Before I really knew anything about Jesus or read anything in the Bible, I probably would have said that this goal wasn’t worth it too. Take it or leave it.
I grew up in a family that didn’t go to church. My parents always fought about everything under the sun. I was the middle child, the only girl, and my brothers and I are each about 10 years apart in age. Life felt pretty lonely most of the time.
I knew it was wrong, but when I was growing up I didn’t think twice about stealing things that didn’t belong to me, or lying to get my own way. I saw movies and things that no 8 year old should be seeing, but sex and violence were tolerated in our house. I was a shy kid, and felt like my shyness made people dislike me even more. I was angry at the world because I didn’t think anyone cared. There were lots of times when I wished bad things on my family, and even more when I wished I would just die.

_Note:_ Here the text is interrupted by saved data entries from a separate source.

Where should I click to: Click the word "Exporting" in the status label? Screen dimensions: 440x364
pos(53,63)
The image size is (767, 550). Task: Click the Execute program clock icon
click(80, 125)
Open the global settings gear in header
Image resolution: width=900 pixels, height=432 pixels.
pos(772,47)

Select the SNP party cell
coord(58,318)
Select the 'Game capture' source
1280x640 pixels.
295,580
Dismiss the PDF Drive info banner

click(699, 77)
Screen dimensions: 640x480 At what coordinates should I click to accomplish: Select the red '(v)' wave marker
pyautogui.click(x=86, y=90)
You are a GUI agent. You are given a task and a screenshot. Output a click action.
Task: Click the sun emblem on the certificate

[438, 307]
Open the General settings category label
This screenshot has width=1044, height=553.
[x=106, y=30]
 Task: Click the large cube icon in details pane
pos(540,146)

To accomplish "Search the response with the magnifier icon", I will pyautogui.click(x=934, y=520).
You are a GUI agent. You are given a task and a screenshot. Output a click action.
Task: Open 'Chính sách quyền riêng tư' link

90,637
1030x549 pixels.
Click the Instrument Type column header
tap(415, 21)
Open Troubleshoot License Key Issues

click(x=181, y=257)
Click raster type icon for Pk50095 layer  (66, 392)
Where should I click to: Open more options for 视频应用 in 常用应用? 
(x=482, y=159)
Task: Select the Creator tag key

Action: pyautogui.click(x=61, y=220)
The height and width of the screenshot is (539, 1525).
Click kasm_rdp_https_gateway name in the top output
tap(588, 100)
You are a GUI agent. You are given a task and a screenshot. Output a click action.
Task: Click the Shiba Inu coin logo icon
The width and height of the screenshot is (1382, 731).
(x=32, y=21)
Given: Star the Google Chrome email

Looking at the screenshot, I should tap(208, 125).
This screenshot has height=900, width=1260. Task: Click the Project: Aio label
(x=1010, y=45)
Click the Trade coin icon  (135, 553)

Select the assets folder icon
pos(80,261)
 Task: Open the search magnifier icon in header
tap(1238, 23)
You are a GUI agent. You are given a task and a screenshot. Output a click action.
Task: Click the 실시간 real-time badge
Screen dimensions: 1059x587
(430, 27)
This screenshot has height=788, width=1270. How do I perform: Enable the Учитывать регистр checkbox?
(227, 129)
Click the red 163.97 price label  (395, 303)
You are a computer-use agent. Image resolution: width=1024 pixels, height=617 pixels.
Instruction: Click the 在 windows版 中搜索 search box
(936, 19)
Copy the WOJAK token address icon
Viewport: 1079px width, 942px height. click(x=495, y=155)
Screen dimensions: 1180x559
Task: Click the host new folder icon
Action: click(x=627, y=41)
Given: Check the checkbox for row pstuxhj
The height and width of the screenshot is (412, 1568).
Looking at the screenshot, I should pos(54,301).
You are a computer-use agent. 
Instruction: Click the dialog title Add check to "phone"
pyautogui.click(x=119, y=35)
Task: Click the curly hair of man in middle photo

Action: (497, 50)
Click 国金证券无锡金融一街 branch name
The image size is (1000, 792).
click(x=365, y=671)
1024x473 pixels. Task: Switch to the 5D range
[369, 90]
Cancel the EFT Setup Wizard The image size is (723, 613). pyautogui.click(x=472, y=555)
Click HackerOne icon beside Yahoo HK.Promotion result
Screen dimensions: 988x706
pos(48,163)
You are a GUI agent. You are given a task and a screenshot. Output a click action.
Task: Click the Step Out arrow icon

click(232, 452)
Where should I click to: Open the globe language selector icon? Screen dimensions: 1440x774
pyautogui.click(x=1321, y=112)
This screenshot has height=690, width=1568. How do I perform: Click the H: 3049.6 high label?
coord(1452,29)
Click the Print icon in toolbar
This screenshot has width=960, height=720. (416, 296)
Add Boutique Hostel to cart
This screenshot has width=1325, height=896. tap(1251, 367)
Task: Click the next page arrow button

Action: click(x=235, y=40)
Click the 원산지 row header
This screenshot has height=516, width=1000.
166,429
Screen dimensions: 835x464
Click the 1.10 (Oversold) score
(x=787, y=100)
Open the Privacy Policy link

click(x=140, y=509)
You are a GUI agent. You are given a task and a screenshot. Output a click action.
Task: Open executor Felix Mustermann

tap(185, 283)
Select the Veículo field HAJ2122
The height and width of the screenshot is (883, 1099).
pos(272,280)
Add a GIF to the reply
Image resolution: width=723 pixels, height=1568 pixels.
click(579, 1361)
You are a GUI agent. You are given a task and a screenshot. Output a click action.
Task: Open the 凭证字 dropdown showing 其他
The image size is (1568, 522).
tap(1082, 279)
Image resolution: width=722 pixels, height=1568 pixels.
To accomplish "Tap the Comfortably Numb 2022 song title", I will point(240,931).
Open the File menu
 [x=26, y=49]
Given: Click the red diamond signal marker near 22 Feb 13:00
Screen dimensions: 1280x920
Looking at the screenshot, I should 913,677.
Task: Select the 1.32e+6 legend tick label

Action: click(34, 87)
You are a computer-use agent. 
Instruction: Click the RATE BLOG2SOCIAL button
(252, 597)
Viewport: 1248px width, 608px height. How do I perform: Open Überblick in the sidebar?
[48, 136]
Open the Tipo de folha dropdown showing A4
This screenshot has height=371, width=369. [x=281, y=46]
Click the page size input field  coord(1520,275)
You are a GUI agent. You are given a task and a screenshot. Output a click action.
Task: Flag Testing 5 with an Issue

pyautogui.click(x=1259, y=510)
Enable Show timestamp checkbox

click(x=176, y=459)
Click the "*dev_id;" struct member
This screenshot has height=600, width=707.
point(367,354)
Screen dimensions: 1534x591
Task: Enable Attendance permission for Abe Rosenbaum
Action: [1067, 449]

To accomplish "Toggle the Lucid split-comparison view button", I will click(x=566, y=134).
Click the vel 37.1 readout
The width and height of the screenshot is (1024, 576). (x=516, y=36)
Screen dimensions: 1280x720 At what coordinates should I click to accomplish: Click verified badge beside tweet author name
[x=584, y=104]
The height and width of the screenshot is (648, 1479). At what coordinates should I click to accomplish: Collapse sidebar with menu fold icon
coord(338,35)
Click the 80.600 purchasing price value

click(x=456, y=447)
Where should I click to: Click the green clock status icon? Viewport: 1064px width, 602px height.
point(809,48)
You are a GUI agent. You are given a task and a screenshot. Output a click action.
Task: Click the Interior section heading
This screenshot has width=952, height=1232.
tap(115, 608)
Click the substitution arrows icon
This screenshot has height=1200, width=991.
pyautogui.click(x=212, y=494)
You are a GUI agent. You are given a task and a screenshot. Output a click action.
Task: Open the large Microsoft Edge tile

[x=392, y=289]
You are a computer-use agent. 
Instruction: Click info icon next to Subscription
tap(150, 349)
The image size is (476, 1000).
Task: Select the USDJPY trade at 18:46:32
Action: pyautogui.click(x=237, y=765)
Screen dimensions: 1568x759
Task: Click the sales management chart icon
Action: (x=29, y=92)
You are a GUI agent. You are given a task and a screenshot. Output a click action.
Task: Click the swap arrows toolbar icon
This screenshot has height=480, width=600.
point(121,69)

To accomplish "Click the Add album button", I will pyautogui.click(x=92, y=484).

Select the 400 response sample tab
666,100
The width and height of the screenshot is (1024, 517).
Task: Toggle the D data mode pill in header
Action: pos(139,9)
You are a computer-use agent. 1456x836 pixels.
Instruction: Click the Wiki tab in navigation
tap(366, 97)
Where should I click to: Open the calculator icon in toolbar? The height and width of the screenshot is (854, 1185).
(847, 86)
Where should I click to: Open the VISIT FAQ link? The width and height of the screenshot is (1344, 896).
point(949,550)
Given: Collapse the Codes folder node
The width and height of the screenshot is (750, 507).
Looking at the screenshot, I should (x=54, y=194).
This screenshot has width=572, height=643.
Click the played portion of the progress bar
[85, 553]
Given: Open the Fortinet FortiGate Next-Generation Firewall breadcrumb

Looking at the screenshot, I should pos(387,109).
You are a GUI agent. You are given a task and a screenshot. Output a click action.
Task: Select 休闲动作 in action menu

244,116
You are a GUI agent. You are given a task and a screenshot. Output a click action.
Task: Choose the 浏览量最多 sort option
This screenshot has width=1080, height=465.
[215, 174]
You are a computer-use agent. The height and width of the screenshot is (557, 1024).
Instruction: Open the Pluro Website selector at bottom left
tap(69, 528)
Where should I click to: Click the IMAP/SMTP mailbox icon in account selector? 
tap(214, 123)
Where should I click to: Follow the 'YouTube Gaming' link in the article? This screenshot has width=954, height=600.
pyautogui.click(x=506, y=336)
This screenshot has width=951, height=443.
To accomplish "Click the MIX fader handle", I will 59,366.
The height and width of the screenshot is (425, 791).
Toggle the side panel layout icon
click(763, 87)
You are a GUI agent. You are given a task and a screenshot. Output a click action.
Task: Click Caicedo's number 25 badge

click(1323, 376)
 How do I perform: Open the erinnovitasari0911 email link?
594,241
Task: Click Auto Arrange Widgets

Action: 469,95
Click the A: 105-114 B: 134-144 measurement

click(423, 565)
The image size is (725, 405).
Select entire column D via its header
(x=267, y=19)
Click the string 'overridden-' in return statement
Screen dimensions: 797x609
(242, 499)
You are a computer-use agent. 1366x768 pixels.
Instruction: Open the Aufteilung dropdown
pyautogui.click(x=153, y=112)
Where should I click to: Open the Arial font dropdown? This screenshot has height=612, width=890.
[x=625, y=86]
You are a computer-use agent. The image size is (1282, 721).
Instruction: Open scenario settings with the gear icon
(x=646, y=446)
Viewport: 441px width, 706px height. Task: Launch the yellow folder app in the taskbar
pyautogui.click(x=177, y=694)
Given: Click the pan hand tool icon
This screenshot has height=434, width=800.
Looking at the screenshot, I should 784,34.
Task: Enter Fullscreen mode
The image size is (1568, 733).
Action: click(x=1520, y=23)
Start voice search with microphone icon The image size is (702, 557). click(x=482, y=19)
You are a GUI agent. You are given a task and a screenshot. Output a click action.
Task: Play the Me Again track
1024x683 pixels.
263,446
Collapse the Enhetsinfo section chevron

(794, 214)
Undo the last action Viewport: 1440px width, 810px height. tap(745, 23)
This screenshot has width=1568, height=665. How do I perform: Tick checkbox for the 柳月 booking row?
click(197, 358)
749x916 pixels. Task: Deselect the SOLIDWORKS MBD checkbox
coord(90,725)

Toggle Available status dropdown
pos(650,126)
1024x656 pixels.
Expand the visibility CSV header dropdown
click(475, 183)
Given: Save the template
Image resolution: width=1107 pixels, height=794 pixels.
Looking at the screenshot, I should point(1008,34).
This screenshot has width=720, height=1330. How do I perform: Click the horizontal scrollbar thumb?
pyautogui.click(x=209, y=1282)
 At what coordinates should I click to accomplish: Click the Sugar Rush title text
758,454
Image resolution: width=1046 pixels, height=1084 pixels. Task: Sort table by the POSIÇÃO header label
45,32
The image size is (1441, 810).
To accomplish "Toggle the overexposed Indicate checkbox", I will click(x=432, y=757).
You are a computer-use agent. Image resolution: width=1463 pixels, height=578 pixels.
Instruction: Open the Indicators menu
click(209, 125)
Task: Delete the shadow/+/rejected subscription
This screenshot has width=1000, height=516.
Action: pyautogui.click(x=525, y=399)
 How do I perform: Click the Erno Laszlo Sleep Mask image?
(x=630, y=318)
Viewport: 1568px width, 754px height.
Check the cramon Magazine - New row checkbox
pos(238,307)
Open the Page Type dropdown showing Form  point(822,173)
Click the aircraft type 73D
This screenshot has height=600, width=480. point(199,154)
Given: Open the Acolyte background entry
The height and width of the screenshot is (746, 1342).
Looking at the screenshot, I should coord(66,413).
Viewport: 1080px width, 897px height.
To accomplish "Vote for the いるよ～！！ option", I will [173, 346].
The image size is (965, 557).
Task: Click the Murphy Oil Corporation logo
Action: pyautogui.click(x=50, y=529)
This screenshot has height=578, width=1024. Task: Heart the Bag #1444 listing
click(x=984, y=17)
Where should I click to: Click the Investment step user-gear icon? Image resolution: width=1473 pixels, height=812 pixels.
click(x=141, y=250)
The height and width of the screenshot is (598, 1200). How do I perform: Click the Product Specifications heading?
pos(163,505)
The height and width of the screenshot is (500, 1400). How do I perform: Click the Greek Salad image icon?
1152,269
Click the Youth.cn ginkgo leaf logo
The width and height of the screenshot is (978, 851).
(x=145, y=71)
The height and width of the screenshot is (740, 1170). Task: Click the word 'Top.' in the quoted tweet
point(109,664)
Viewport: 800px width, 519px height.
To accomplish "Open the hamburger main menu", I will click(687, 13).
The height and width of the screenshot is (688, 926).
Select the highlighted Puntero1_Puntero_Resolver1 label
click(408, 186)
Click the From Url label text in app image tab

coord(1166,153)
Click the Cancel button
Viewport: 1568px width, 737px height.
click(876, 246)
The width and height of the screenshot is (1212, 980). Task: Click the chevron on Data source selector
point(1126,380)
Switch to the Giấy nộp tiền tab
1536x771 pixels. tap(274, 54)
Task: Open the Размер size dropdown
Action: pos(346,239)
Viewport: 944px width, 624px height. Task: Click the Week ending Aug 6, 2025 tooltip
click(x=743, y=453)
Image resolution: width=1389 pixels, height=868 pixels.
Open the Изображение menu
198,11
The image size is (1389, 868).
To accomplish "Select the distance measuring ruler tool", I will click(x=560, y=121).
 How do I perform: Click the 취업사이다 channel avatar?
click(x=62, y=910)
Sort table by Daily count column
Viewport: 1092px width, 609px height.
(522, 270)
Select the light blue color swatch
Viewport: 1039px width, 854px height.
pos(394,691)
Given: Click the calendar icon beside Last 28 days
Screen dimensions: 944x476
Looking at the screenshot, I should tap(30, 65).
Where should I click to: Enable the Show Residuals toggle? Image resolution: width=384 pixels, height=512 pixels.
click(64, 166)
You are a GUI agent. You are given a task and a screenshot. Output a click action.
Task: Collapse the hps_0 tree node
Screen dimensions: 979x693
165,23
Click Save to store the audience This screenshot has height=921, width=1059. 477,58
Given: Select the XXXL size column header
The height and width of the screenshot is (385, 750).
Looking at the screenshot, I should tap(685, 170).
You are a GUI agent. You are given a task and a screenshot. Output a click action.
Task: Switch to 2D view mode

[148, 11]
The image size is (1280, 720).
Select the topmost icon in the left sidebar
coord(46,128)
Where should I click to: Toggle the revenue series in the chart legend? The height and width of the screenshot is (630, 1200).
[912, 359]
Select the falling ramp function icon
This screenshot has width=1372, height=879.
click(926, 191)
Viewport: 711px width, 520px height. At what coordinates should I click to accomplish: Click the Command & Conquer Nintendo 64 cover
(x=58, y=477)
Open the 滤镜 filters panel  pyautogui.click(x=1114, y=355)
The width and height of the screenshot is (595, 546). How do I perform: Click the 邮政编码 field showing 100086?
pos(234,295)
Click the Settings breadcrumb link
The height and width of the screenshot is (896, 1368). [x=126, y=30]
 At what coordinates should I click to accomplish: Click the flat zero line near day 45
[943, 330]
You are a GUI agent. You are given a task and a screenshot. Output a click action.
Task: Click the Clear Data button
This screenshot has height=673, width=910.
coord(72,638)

When I was 12 years old, I was staying at a cousin’s house. We were bored, so my aunt gave us each a book to read. It was a book about what the Bible says on issues important in teenagers lives, sex, dating, drugs, etc. Something to pass the time. Not too long after that, she gave me a book about the life of Jesus.
I read that book, and something changed inside of me. It was the first time I learned about the whole life of Jesus. Everything, from before he was born to after his death on the cross. I saw his compassion and love for people. I saw him go the extra mile to heal people, both those with physical problems, and those who have broken hearts. I saw how he related to others, always sharing wise words that are meant to help us relate to one another and have a better life. Everything he said was meant to help us have a better life. And I saw how he reacted to those things that are meant to hurt us. He hated those things and warned us to not fall into those destructive patterns. He didn’t want to see me hurting.
When I finally realized this, I decided to become a Christian. It was hard being the only Christian in my family. I still couldn’t go to church, but that didn’t keep me from learning more about my new faith. I devoured my Bible, wanting to know more about Jesus, and about the God who sent his only Son to die in my place and pay for the sins that I* had committed.
Little by little, God changed me, and my life. I no longer have the desire to steal things that don’t belong to me. I strive to tell the truth in all things. Addictions that I was once a slave to no longer have control over me. I’m a new person in Christ!
And there is a love, and an overflowing feeling of joy and happiness that I wish everyone else out there would embrace in their own lives. I know it’s hard, because I’ve been there. I know it’s hard, because some of those things that we know we shouldn’t be doing really seem like they’re fun. But I also know what’s on the other side; the side that people mock and make fun of because they simply don’t understand it…yet. *But you can...and if you only would, I know that you’d feel the same way I do.
What do you have to lose? Nothing but bad habits and sadness, shame, and things that will drag you down. What do you have to gain? An unexplainable happiness, calmness, and joy in your life that no one can take away. It’s yours for the asking.
And by the way, now I’m grown up…I’m married to a wonderful husband who loves Jesus:), we go to church every Sunday (he is the Sunday school superintendent), and my parents go every Sunday too:) God is so good! And yes, we still have our days…we’re not perfect people, and sometimes we have sadness in our lives. But now I can go through those things and know with confidence that God is with me. If I need to cry, he’s there to comfort me. If I need advice, he always shows me what I should do. He’s blessed my life in so many ways that I haven’t even talked about here…! I just wish that more people would give him a chance to do the same thing in their lives.